• _What is required_
Gather every line in the records below that contains the word "computer".

• _Working data_
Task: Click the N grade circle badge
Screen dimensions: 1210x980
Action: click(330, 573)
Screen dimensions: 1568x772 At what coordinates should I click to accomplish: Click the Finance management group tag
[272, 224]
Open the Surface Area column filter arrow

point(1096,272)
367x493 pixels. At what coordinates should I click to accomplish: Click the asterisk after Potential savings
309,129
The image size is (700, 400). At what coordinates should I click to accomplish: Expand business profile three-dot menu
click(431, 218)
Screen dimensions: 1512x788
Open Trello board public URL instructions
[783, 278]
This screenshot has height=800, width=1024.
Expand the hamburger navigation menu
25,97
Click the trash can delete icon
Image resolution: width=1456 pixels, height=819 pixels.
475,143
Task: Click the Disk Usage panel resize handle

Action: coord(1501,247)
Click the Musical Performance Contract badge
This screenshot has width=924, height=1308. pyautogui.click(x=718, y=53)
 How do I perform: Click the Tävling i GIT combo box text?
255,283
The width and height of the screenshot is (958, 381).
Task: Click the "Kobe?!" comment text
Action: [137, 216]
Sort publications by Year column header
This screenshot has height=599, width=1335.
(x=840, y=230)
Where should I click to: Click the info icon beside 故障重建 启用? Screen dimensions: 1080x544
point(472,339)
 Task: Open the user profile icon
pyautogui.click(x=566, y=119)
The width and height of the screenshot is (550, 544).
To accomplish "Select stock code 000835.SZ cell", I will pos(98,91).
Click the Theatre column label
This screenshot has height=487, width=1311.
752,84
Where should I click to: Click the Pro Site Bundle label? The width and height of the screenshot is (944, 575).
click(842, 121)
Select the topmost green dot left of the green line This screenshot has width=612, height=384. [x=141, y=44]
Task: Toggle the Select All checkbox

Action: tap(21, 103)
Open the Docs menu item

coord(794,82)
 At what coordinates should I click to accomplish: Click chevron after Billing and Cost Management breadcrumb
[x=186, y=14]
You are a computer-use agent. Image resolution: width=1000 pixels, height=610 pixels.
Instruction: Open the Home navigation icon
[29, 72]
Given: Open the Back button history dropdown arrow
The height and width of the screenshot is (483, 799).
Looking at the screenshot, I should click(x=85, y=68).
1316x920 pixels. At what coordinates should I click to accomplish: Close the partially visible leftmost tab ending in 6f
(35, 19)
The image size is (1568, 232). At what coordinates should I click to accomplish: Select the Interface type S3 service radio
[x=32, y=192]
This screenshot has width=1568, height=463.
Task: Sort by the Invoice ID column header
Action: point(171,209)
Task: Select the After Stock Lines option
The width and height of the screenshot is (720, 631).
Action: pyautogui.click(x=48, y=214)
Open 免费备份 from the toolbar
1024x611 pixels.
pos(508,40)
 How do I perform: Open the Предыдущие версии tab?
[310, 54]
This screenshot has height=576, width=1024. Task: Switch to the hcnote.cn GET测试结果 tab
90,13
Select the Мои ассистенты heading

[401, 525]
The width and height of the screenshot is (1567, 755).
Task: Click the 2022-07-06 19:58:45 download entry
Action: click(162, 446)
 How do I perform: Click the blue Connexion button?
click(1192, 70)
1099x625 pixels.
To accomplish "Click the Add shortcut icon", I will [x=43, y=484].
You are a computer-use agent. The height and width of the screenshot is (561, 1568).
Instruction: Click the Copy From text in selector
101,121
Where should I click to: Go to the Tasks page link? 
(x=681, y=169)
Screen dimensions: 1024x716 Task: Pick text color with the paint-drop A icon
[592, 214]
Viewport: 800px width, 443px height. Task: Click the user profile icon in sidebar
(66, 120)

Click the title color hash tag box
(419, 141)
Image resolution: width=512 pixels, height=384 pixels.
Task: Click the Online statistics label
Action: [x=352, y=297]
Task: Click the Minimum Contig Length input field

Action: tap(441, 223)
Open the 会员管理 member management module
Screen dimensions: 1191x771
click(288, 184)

• _Solution to the exercise_
You are a computer-use agent. Image resolution: width=1000 pixels, height=610 pixels.
You are a computer-use agent. The height and width of the screenshot is (561, 1568).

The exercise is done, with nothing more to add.